++++ RECORDS SUPPLIED ++++
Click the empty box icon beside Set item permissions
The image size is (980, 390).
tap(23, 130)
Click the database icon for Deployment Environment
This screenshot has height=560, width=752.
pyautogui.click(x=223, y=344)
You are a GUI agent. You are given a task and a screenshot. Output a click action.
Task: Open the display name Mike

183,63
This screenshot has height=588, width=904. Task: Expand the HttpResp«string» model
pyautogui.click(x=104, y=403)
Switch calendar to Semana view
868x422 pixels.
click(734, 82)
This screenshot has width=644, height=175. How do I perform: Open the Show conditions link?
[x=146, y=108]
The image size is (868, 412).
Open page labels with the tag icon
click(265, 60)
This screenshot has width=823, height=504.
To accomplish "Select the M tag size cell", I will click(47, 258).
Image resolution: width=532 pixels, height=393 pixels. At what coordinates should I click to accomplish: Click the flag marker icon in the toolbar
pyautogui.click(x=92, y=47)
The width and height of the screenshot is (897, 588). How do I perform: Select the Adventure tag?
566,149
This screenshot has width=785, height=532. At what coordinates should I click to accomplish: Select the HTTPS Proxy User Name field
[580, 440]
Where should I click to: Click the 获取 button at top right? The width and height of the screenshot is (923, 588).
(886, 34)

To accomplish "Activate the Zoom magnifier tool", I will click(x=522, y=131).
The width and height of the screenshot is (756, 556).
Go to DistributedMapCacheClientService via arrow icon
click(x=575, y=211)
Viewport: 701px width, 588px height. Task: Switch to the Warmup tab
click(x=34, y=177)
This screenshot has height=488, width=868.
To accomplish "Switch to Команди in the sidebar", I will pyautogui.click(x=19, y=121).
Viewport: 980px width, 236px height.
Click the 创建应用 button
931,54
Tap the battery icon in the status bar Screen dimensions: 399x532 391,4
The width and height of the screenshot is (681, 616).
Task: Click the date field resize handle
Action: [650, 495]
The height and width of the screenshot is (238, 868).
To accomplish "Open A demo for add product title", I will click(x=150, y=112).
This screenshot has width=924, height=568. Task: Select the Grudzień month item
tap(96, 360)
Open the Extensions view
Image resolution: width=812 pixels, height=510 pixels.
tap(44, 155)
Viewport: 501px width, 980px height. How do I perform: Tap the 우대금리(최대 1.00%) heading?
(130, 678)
++++
• TASK PROMPT:
The records above should be returned exactly.

• THE COMPLETED TASK:
Click the empty box icon beside Set item permissions
The image size is (980, 390).
tap(23, 130)
Click the database icon for Deployment Environment
This screenshot has height=560, width=752.
pyautogui.click(x=223, y=344)
You are a GUI agent. You are given a task and a screenshot. Output a click action.
Task: Open the display name Mike

183,63
This screenshot has height=588, width=904. Task: Expand the HttpResp«string» model
pyautogui.click(x=104, y=403)
Switch calendar to Semana view
868x422 pixels.
click(734, 82)
This screenshot has width=644, height=175. How do I perform: Open the Show conditions link?
[x=146, y=108]
The image size is (868, 412).
Open page labels with the tag icon
click(265, 60)
This screenshot has width=823, height=504.
To accomplish "Select the M tag size cell", I will click(47, 258).
Image resolution: width=532 pixels, height=393 pixels. At what coordinates should I click to accomplish: Click the flag marker icon in the toolbar
pyautogui.click(x=92, y=47)
The width and height of the screenshot is (897, 588). How do I perform: Select the Adventure tag?
566,149
This screenshot has width=785, height=532. At what coordinates should I click to accomplish: Select the HTTPS Proxy User Name field
[580, 440]
Where should I click to: Click the 获取 button at top right? The width and height of the screenshot is (923, 588).
(886, 34)

To accomplish "Activate the Zoom magnifier tool", I will click(x=522, y=131).
The width and height of the screenshot is (756, 556).
Go to DistributedMapCacheClientService via arrow icon
click(x=575, y=211)
Viewport: 701px width, 588px height. Task: Switch to the Warmup tab
click(x=34, y=177)
This screenshot has height=488, width=868.
To accomplish "Switch to Команди in the sidebar", I will pyautogui.click(x=19, y=121).
Viewport: 980px width, 236px height.
Click the 创建应用 button
931,54
Tap the battery icon in the status bar Screen dimensions: 399x532 391,4
The width and height of the screenshot is (681, 616).
Task: Click the date field resize handle
Action: [650, 495]
The height and width of the screenshot is (238, 868).
To accomplish "Open A demo for add product title", I will click(x=150, y=112).
This screenshot has width=924, height=568. Task: Select the Grudzień month item
tap(96, 360)
Open the Extensions view
Image resolution: width=812 pixels, height=510 pixels.
tap(44, 155)
Viewport: 501px width, 980px height. How do I perform: Tap the 우대금리(최대 1.00%) heading?
(130, 678)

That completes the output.